ASMSU is MSU's undergraduate student government.
Turnitin.com, a prewriting tool designed to catch plagiarism errors in papers, is used by some instructors in the Lyman Briggs School.
Robert Murphy, ASMSU's Academic Assembly chairperson, said he learned of the Web site at a conference he attended in December.
"It was brought to my attention by Saginaw Valley State University," he said. "Their students were very concerned about their academic property."
Murphy said he heard the database could claim academic ownership of students' work, he told Academic Assembly members at its Jan. 31 meeting.
"It's something we need to look at," Murphy said.

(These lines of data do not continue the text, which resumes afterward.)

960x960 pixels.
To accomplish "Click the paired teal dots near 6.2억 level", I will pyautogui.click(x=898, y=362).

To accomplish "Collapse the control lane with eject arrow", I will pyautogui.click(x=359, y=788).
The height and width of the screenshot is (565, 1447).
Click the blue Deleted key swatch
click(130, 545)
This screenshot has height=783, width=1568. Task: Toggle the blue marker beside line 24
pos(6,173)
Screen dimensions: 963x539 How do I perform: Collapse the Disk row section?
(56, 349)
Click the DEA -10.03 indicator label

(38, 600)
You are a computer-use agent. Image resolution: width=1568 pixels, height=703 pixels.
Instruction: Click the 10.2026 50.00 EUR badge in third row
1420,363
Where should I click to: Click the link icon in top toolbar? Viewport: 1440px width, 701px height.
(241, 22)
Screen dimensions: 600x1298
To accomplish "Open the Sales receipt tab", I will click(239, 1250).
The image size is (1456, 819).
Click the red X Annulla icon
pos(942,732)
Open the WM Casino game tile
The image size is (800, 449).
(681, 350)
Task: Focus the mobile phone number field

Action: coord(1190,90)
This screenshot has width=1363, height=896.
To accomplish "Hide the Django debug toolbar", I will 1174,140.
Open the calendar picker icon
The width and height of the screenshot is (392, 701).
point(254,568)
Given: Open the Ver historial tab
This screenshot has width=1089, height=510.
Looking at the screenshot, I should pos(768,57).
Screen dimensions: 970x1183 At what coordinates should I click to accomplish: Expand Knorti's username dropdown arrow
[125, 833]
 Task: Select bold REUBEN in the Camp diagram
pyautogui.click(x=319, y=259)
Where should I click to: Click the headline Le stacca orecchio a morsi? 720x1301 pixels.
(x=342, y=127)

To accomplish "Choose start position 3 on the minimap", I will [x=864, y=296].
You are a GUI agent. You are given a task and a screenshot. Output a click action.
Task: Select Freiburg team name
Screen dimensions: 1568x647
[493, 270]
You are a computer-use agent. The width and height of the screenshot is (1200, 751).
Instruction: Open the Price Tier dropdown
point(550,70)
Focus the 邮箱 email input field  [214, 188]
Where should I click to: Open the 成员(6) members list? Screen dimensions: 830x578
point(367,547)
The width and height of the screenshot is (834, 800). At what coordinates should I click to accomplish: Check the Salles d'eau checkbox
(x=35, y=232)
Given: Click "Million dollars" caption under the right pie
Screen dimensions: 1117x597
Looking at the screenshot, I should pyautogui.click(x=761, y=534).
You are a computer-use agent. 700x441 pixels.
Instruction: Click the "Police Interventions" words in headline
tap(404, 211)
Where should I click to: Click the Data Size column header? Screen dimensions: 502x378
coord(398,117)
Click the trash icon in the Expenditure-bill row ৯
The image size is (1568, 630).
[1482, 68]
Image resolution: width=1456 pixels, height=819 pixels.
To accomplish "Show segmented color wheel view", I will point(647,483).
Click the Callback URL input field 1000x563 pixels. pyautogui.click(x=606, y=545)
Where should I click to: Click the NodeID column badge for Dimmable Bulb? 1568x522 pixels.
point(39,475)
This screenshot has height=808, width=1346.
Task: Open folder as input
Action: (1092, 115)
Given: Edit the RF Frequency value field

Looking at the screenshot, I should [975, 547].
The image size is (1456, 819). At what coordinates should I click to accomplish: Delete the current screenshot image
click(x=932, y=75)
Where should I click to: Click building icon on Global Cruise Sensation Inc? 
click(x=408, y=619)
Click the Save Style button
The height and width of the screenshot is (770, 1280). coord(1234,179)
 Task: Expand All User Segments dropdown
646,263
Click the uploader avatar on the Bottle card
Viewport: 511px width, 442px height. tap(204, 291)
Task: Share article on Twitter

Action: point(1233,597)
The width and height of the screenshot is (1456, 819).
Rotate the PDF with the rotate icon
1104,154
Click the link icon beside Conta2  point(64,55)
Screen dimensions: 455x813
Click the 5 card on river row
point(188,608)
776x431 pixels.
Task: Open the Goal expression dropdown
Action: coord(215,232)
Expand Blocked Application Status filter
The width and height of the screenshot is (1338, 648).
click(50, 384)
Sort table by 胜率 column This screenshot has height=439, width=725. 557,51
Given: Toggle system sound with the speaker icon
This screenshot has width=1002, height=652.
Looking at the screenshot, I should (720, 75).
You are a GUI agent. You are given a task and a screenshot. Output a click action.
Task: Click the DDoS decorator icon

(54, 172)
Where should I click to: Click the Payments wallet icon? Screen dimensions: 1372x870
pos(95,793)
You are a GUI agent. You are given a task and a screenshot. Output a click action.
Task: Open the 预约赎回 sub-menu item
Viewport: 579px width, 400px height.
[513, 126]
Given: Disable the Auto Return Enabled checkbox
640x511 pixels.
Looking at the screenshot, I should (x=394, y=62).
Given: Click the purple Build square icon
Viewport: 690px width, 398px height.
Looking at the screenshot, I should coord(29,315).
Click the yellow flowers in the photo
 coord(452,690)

But the database does not claim ownership of a student's paper, said Robert Shelton, an associate professor for the Lyman Briggs School.
It is a prewriting tool for students to check their work before turning it in to professors, he said. Shelton brought the program to the school after seeing it on ABC's "Nightline."
"What students do is turn their draft in to Turnitin.com before the professor even sees it. It's a spell-check for plagiarism. It gives a student the option to now know where the words are from. It's a revision tool not a 'got you' punishing tool."
Students still worry about keeping ownership of their work, Shelton said.
"They don't own your essay, but you agree to let them put your phrases and words in the database," he said. "Your contribution goes into the pool but never your individual identity. They can't make that claim at all."
Students give Turnitin.com permission to save their paper in one of the site's databases, but the student's name is not attached to the paper once it's been saved on the site.
John Barrie, president, CEO and creator of Turnitin.com, said there's no other way to check the validity of students' work.
"Honor codes don't work, harsh penalties don't work and changing assignments doesn't work," Barrie said. "Other than sitting next to them while they write, there's no other way to check their work."
Shelton said while the copying wasn't an "epidemic," he did have a few cases of "the best, well-meaning, cheerful" students accidentally plagiarizing their work.
"The question is not are you trying to cheat, but how can you give yourself credit for having found these other sources," he said. "How can you add your voice to the chorus of scholars? That's fundamentally an act of maturity."
Barrie said three databases check commercial content with newspapers, academic journals and other student papers to cross-reference material.
Barrie added that if there was another way to stop this "massive, massive problem," Turnitin.com wouldn't be as successful.
"A lot of people will say the only person who gets hurt when somebody cheats is the person who cheated," he said. "The person who gets hurt the most is the one who goes for the honest grade."